Greenchip Investment

Placing, proposed acquisition

Greenchip Investments  PLC
13 August 2001


GREENCHIP INVESTMENTS PLC ('Greenchip' or 'the Company')

PLACING AND PROPOSED ACQUISITION

Greenchip is pleased to announce that it has entered into Heads of Terms for
an agreement to purchase the entire share capital of Programmable Life Inc. ('
PL'), a company incorporated in USA, in exchange for the issue of up to 160
million new Greenchip ordinary shares to be issued in various tranches
dependent, inter alia, on the future performance of the business of PL.

PL has developed and acquired numerous international patents over additives
and processes that assist in the degradation of plastics, particularly
polyethylene. It has a range of existing products under the 'Ecostar' brand
name and over 1,000 customers through its first licensee in Japan.

Signature of a binding sale and purchase contract is subject, inter alia, to
completion of satisfactory due diligence into the business and assets of PL.
In addition, Greenchip is bound to use all reasonable endeavours to ensure
that it has £1 million or more in cash at signature.

In order that the Company has the reasonable prospect of meeting the latter
condition and in order to finance the estimated acquisition expenses,
Arlington Group Plc ('Arlington') has subscribed for 6,250,000 new Greenchip
ordinary shares at a price of 31/2 pence each.  Application has been made for
these shares to be traded on AIM and admission is expected on Friday 17 August
2001.

The issue of these new ordinary shares will increase Arlington's holding in
Greenchip from the present 13.8 per cent of the Company's capital to 29.1 per
cent of its enlarged capital. Arlington has provided development finance to PL
and is a 25.1 per cent shareholder in that company.

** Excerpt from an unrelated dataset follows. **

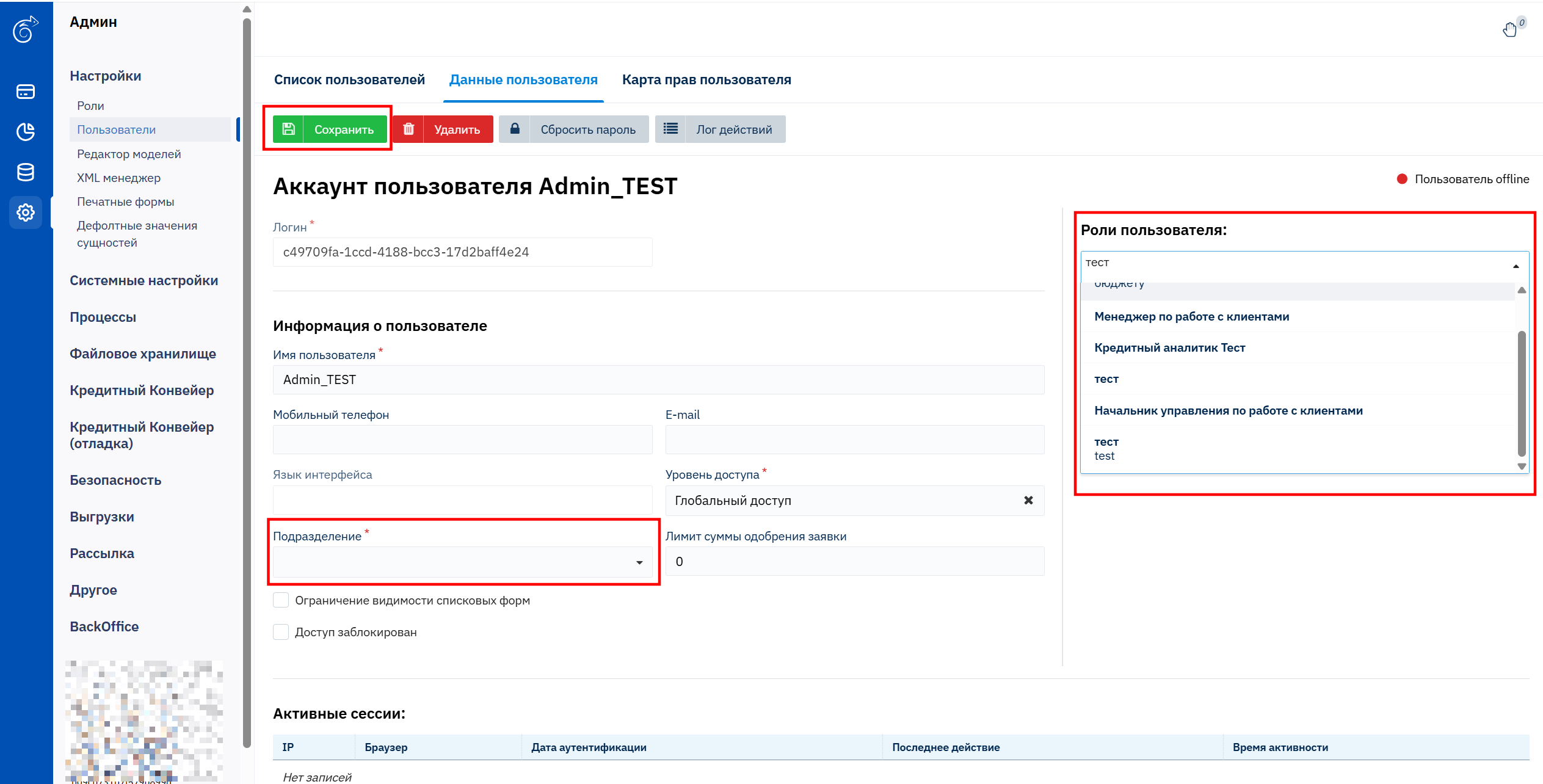Click the hand notification icon top right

The proposed acquisition of PL would be subject to shareholders approval for
the following reasons:

1.         it would be treated as a reverse takeover under the Rules of the
Alternative Investment Market and must therefore seek re-admission to trading;

2.         it would be treated as a related party transaction due to
Arlington's significant interest in both Greenchip and PL; and

3.         it would require a 'Whitewash' procedure under the City Code on
Takeovers and Mergers ('the Code') to relieve PL from the requirement to make
an offer for Greenchip under rule 9 of the Code.

By reason of its interest in both companies Arlington would be precluded from
voting on 2 and 3 above.

Further details will be announced in due course.